A UNC statistics class analyzed data from the most recent 2018 North Carolina general election and found that more than 1,500 absentee ballots were unaccounted for in Bladen and Robeson counties, which are part of North Carolina’s 9th Congressional District.
Richard Smith, distinguished professor in the Department of Statistics and Operations Research, teaches the approximately 70-student class of STOR 556, “Advanced Methods of Data Analysis” and had students analyze election data from all 100 North Carolina counties.
“It started out as a homework exercise,” Smith said. “There was an example in the text which was about the election results from the Bush v. Gore election, which is 19 years ago, and I said to the students, ‘Why are we talking about this example that is 19 years old when we have lots of data right here? There is an argument going on in North Carolina.' So I went online, downloaded some data and made it a homework exercise. I wanted to see what students would make of it.”

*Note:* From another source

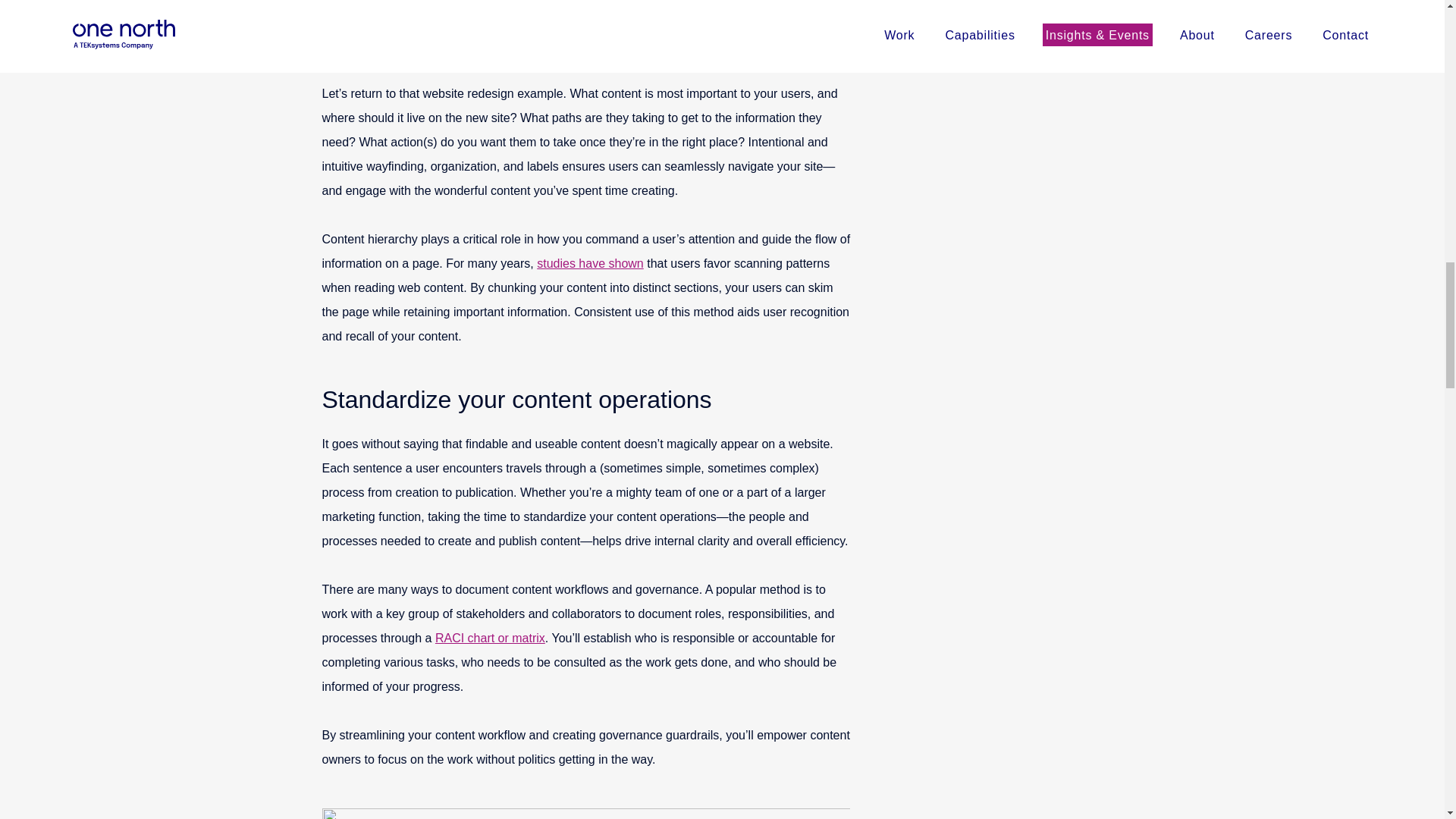
RACI chart or matrix (489, 637)
studies have shown (590, 263)
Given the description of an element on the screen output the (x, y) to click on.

The basis of Smith’s assignment revolved around the undecided election of Republican candidate Mark Harris for the U.S. House in North Carolina’s 9th Congressional District.
Harris won the election in November 2018 by 905 votes over Democrat Dan McCready, but the North Carolina State Board of Elections refused to certify his election after doubts arose concerning the legitimacy of the results due to fraudulent practices with absentee ballots. The State Board of Elections held a hearing this week about these allegations of fraud.
The Board could order a new election if the 9th Congressional District ballots aren't certified.
“One of the issues is, can we actually prove that the number of missing votes was greater than 905?” Smith said.
Smith said he collected data of the number of absentee ballots for all 100 counties in North Carolina. He then found the proportion of absentee ballots that were not returned was less than 4 percent for 98 counties, slightly higher than the usual 1 to 2 percent rate, and around 11 percent in both Bladen and Robeson counties.
Students were first instructed to create a linear model for all 100 counties.